Features — remote-store v0.27.0¶
Authoritative snapshot of what remote-store delivers in this version. Updated each release. This is the single reference for the package's feature surface.
What this package does¶
remote-store gives application code a single, portable file-storage API.
Write against Store once; swap the backend by changing one line of config —
the same read(), write(), and list_files() calls work across all supported
backends (see the Backends section).
Three primitives do all the work:
Storewraps a backend and exposes capability-gated methods. An operation is available only if the backend supports it. Capability is queried at runtime withstore.supports(Capability.X), so code can adapt gracefully instead of failing at import time.Backendis the storage-specific adapter. Built-in backends cover the common targets; a public ABC makes it straightforward to add new ones.Registryloads named backend and store definitions from config (TOML, YAML, dict, or Pydantic models), resolves${ENV_VAR}placeholders, and wraps credentials inSecretautomatically.
Store API¶
Methods are grouped by the capability that gates them.

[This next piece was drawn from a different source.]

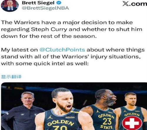Click the Rakuten patch on jersey 30
This screenshot has width=147, height=130.
(x=70, y=117)
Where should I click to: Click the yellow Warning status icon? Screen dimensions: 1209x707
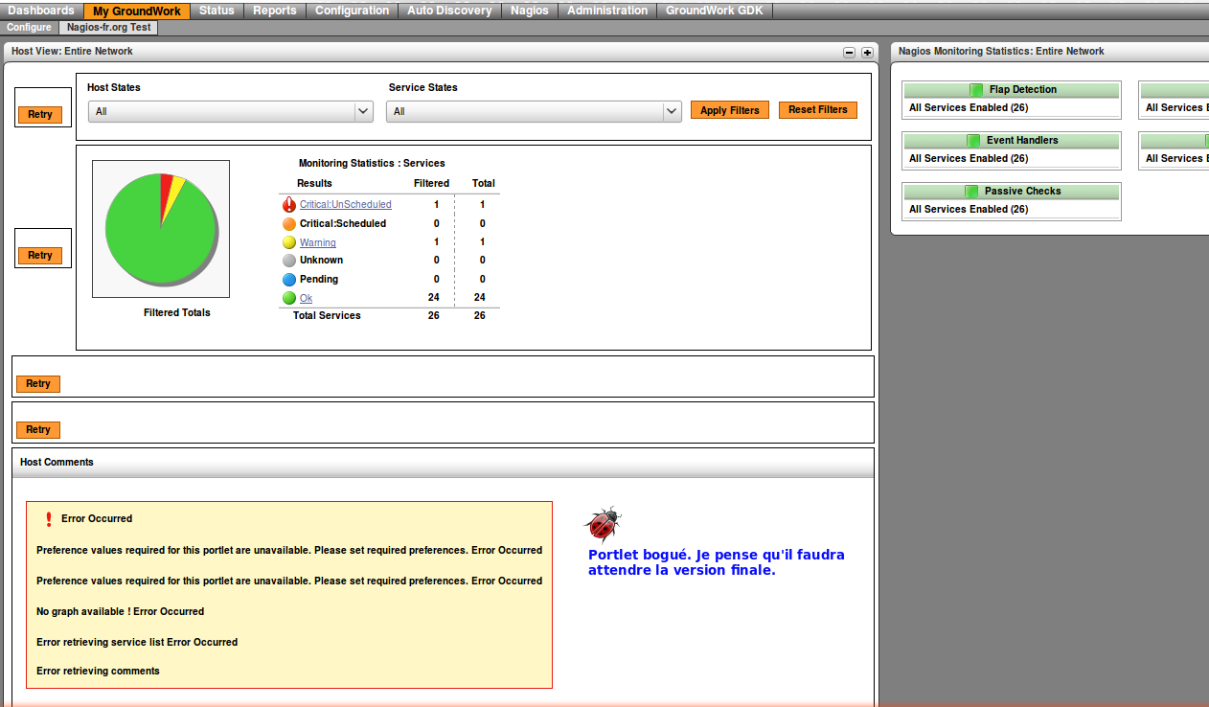pyautogui.click(x=289, y=242)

All methods share one invariant: they raise typed errors from remote_store.errors
and never leak backend-native exceptions to the caller.

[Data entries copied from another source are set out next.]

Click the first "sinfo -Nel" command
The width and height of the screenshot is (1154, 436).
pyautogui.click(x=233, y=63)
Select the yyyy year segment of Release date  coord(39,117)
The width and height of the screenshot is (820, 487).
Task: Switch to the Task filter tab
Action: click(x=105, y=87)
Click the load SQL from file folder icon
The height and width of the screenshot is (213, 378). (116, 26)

Ungated (always available)¶
| Method | Returns | Description |
|---|---|---|
exists(path) |
bool |
Whether a file exists at the path |
is_file(path) |
bool |
Whether the path resolves to a file (not a folder) |
is_folder(path) |
bool |
Whether the path resolves to a folder |
ping() |
None |
Health check — raises BackendUnavailable if unreachable |
close() |
None |
Release backend resources |
child(subpath) |
Store |
Scoped sub-store rooted at subpath |
unwrap(type_hint) |
T |
Extract the underlying backend by type |
resolve(key) |
ResolutionPlan |
Resolution plan for a key (type, resolved path, options) |
native_path(key) |
str |
Backend-native path string for a store key |
to_key(path) |
str |
Convert a native path back to a store key |
supports(capability) |
bool |
Query whether a capability is active |
READ¶
| Method | Returns | Description |
|---|---|---|
read(path) |
BinaryIO |
Open a binary stream for reading; lazy where the backend supports LAZY_READ |
read_bytes(path) |
bytes |
Read the entire file into memory |
read_text(path, *, encoding) |
str |
Read the entire file as a decoded string |
read_seekable(path) |
BinaryIO |
Seekable binary stream; spools to a temp file if the backend is non-seekable |
WRITE¶
All write methods accept an optional metadata= mapping. If the backend
declares Capability.USER_METADATA, the mapping is persisted alongside the
file; otherwise a non-empty metadata= raises CapabilityNotSupported.
All write methods return a WriteResult (see Data Models).
| Method | Returns | Description |
|---|---|---|
write(path, content, *, overwrite, metadata) |
WriteResult |
Create or overwrite a file from bytes or a binary stream |
write_text(path, text, *, encoding, overwrite, metadata) |
WriteResult |
Write a string as a file |
ATOMIC_WRITE¶
Atomic writes use a temp-and-rename strategy: no reader ever sees a partial file, and a crash mid-write leaves the previous version intact.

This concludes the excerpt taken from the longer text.